The problems began a few months ago. Whenever I decided to sleep without a shirt, or in one of my wifebeaters, I would wake up with angry splotches of heat rash in my armpits (even though I only tuck the Count under one arm at a time, he bounces back and forth during my repose, so both pits get tore up) Sleeping in t-shirts has since become the norm, and I rarely forget, but I worry about the slippery slope. Sure now, the Count only demands my pits be covered for sleep, next he’ll be demanding I put down the toilet seat, making snipish remarks when I let the dishes pile up in the sink, and eventully he’ll start to feel bored and stiffled in our relationship, and will start sleeping with my friends, just to hurt me.

I’ve begun fantasizing that he is some other bear. I snuggle up to him, close my eyes and imagine his fur is a soft nappy brown, almost caramel colored. I dream of natural fibers on my bare skin. Some times I forget just what exactly I am sleeping with, and when I open my eyes there is nothing but crushing disappointment.

So what do you think, dopers. Do the Count and I have something special that’s worth putting the work into, or is it time to move on to greener pastures. I hear those New England bears are kind of hot. And they put out. Is that true?

Your teddy bear gave you vd?

If your bear can’t give you what you need, I say tell him to hit the road. Sure, you’ve had some great times together, but there’s plenty of bears in the woods. This time, you can have a bear who truly supports you and gives you what you need without exacting a selfish price in pain.

I highly recommend Build-A-Bear. You can make your dream bear, and you’ll never be lonely again.

(Personally, I have one of those big 'ol full-size body pillows at home, but I always bring my Build-A-Bear with me on vacation. :slight_smile: )

Change your laundry detergent to something hypoalergenic (sp?).

Cheap shot, but the bolding might suggest a solution to one problem.

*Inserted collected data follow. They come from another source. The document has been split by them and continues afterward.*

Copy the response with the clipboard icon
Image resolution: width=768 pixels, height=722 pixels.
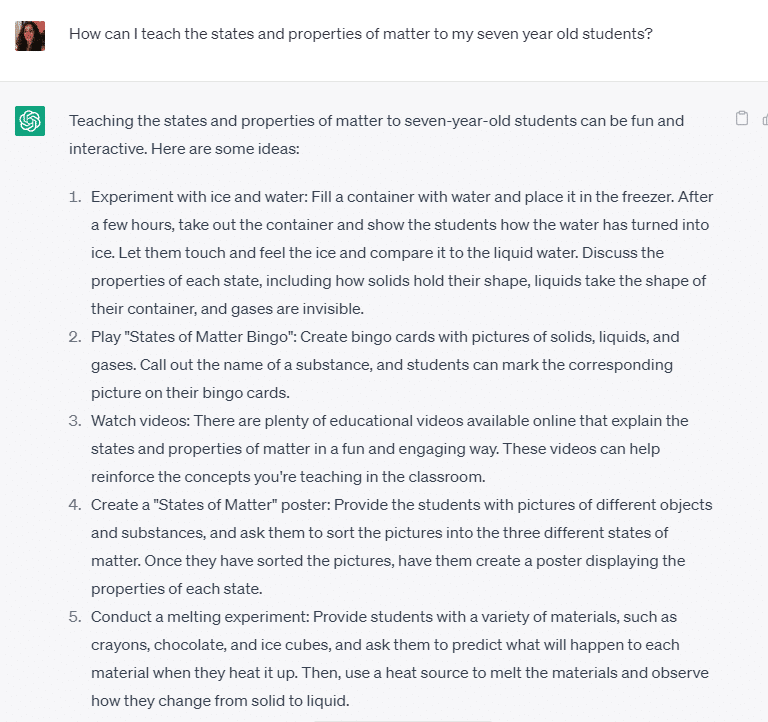(742, 119)
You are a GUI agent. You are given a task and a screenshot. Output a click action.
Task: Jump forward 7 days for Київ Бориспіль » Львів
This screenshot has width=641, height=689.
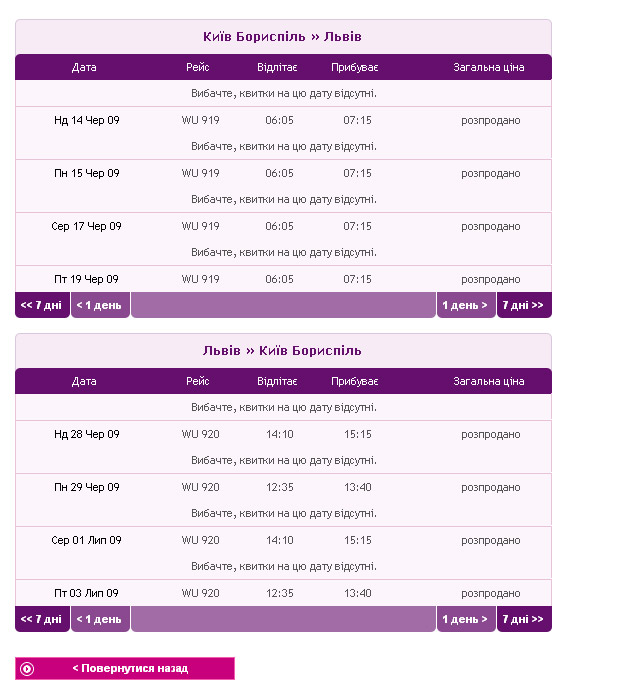click(x=523, y=305)
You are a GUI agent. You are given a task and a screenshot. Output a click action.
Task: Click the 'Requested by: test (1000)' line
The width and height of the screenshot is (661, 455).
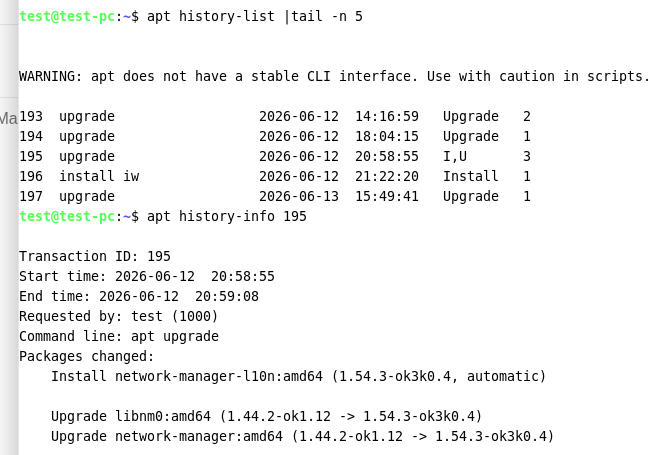(118, 316)
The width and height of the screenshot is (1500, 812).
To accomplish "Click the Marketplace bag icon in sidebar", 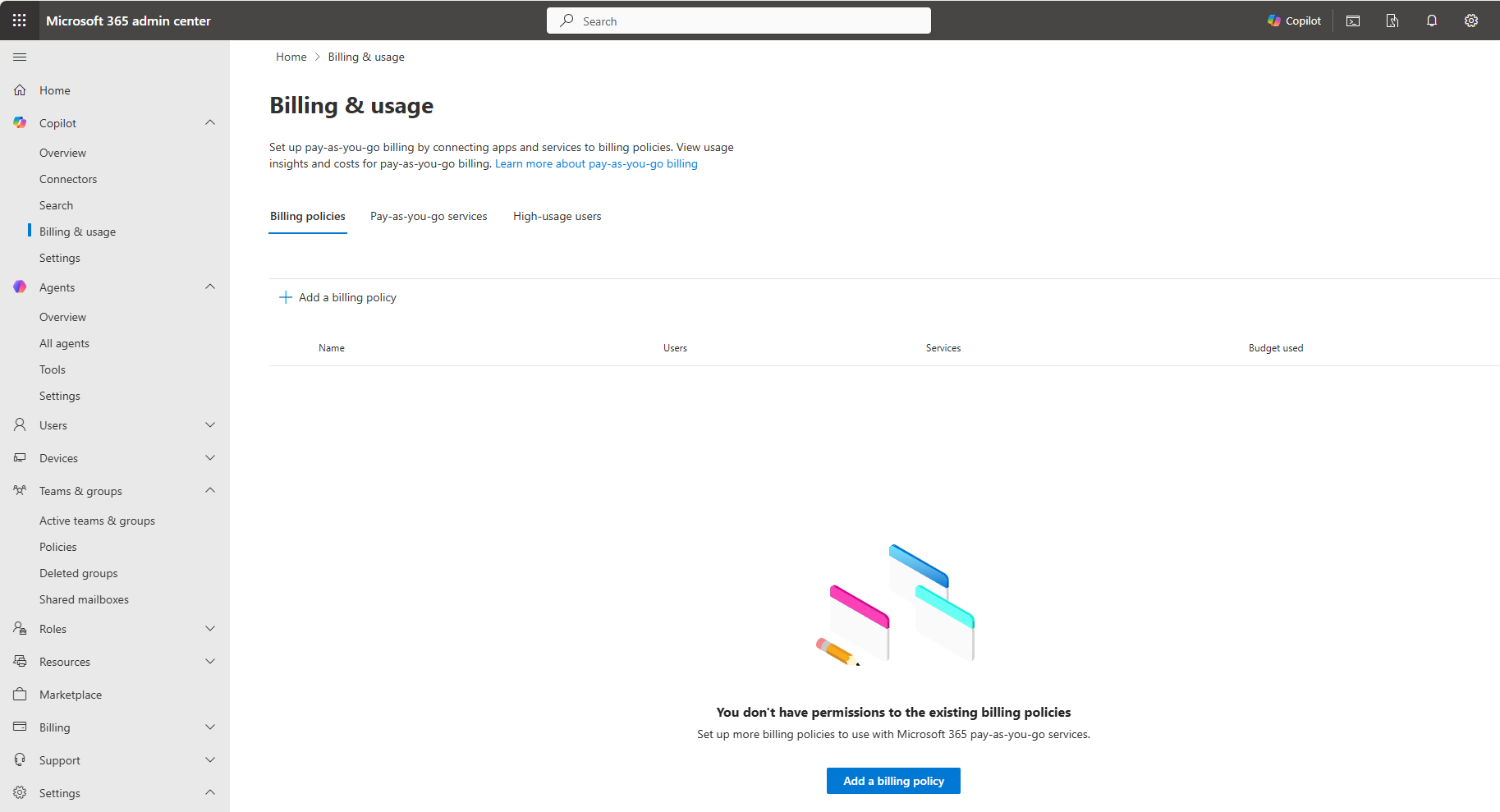I will (x=20, y=695).
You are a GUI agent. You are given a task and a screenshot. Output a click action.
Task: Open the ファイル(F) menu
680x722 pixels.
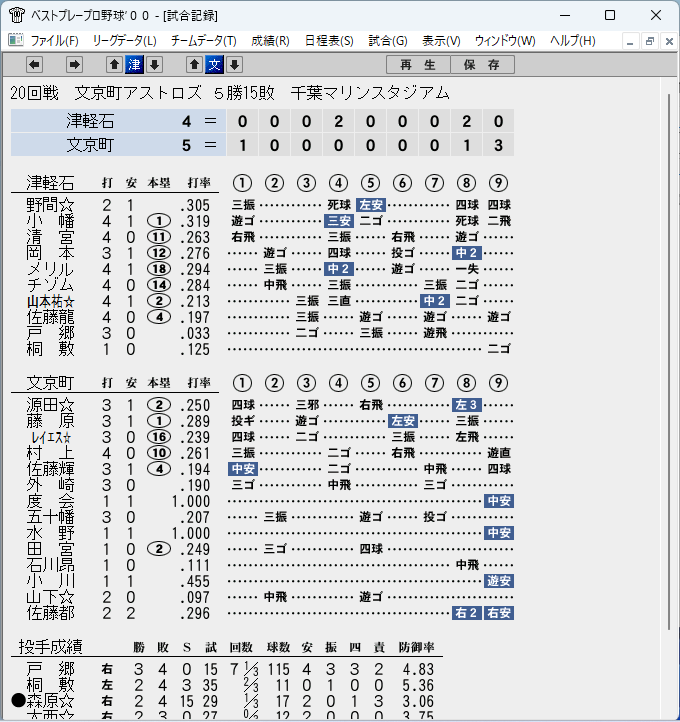[x=54, y=41]
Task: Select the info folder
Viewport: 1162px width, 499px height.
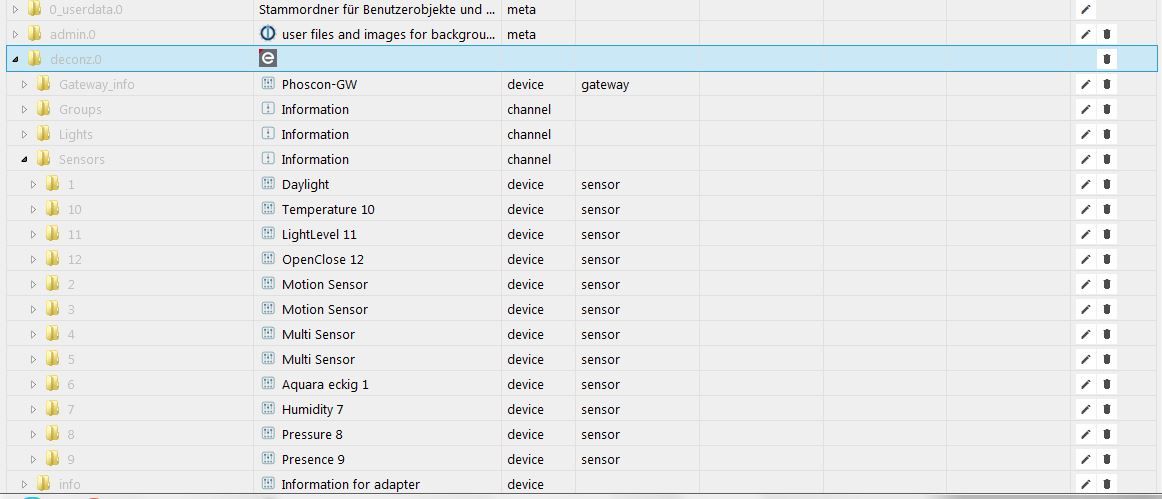Action: pyautogui.click(x=70, y=485)
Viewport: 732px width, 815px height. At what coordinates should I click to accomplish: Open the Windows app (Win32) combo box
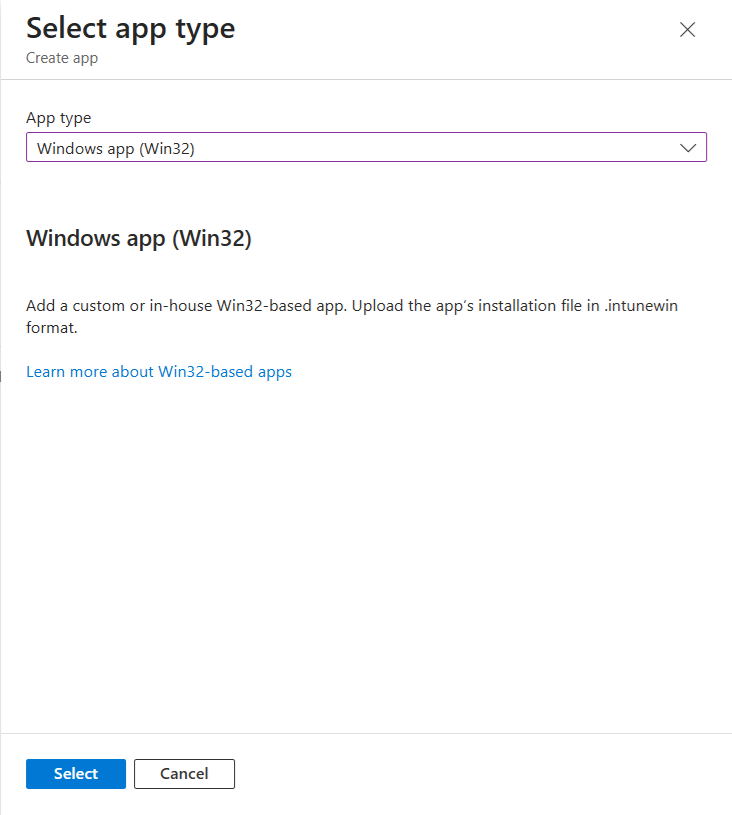tap(366, 148)
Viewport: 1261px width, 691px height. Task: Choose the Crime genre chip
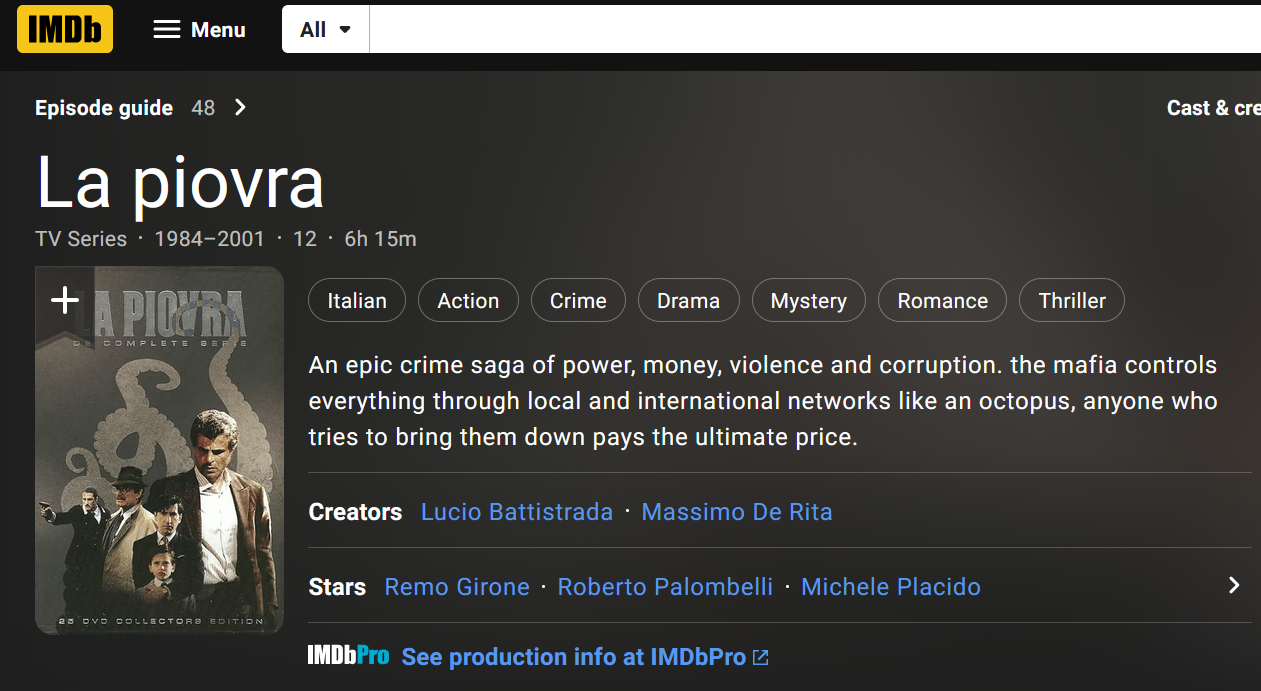[x=578, y=301]
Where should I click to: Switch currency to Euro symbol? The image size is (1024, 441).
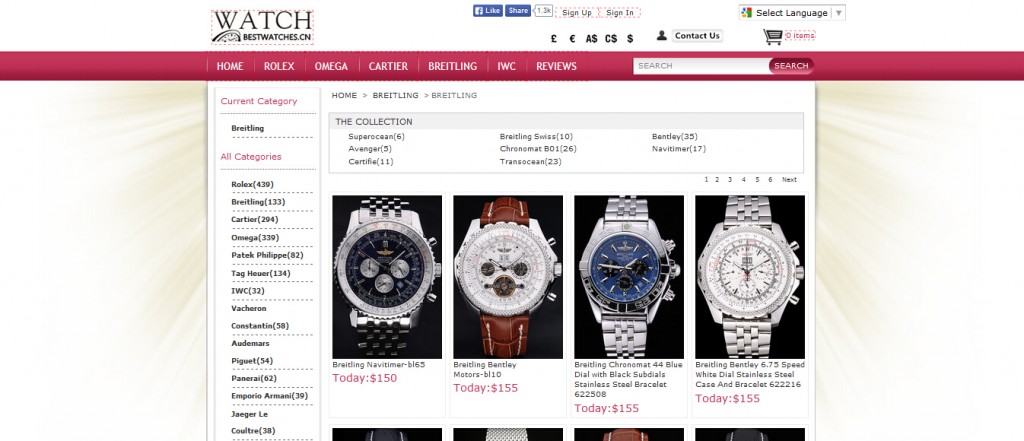572,39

As for your bear, what you do with your things in yopur bed is your issue. If this one is giving you a problem, may I suggest changing bears. Any other manufacturer will do, especially if the material is different.

Might I suggest the Vermont Teddy Bear Factory? You can order from them online, but if you’re into bears, you’d love their factory tour.

This isn’t one of those “special” teddy bears with a hole in its bum, is it?

Yes, but we all know what they’re doing there, now don’t we?

No, the OP is straight. The hole is closer to the front.

And to think the only thing my bear does to me in bed is get me all hot and sweaty. :smiley:

You might be suprised what a bath together can do for a relationship.

What? I can do that. Just turn the AC off. You need a more talented bear.

I think the Google ads have your answer, “Huggable Teddies”, “Rash Eraser”, “Cure Scabies & Springtail” and “Giant Teddy Bears”. There ya go, cure your rash and get a new bear.

Or maybe you should be more adventurous and try something other than a bear? Last night I fell asleep on my couch while clutching a stuffed lobster (of the toy variety, not of the food) and I have a very soft bunny rabbit in my bedroom that I have been known to snuggle once in a while. He’s the Monty Python rabbit of death with nasty pointy teeth, which could be a little weird to be snuggling, but he is really soft. Try finding a stuffed critter made of that really soft chenille type fabric, maybe it won’t give you a rash.

If you really want to make things work with your bear, try giving him a tumble in a hot dryer. If the cause of the rash is dust mites it might kill them.

Piker! Anybody can do that. A real bear can cause hot and sweaty with the ac set on 60.

As a fellow teddy bear connoisseur, I feel for you. I sleep with 5 of em, plus 2 dogs, a turtle, and an occasional assortment of elephants (my SO’s). But like any bad relationship, you may need to move on.

I suggest going to a local toy store, find a couple of them you like, and vigorously rub them in your armpits. If you don’t get a rash, it may just be the one for you.

Good luck!

**Note to self: No shopping for teddy bears anywhere near Liberty3701 ** or parthenokinesis.